A Ignoto X Rinaldi ha parlato del caso di Simonetta Cesaroni paragonandolo all’omicidio di Chiara Poggi, sottolineando quanto il delitto di via Poma sia ancora più intricato di quanto accaduto a Garlasco.

La differenza è nel come i giornalisti lo stanno trattando. Perché, se per il caso di via Poma non c'è questa grande esposizione, di Garlasco invece stanno parlando tutti. A momenti me ne parla pure la vicina di casa. Sul delitto di Garlasco ci sono più voci e voci di persone incompetenti. Sul delitto di via Poma, per fortuna, non c'è questa banalità della notizia ogni giorno. Una sorta di competizione a chi la spara più grossa, io non ho mai visto niente del genere. C'è anche una rivalità fra procure che si sta trasferendo nell'inchiesta.

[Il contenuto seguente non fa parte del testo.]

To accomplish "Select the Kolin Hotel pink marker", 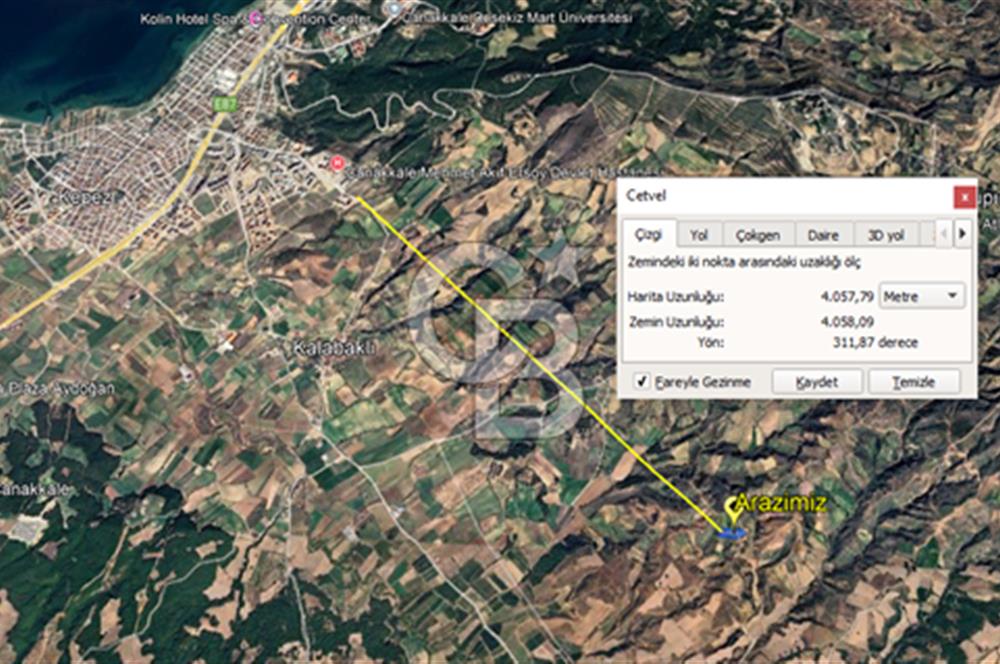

Per fortuna questo non può succedere per il delitto di via Poma, perché lo stanno lasciando soltanto a chi ha studiato le carte. È questo che un giornalista dovrebbe fare. Prima leggersi gli atti, studiarsi il caso, parlare con chi è stato protagonista della vicenda e con gli avvocati e poi andare in una trasmissione televisiva a parlarne, se ha voglia di farlo. Ma andare a parlare di un caso senza sapere è fare gossip.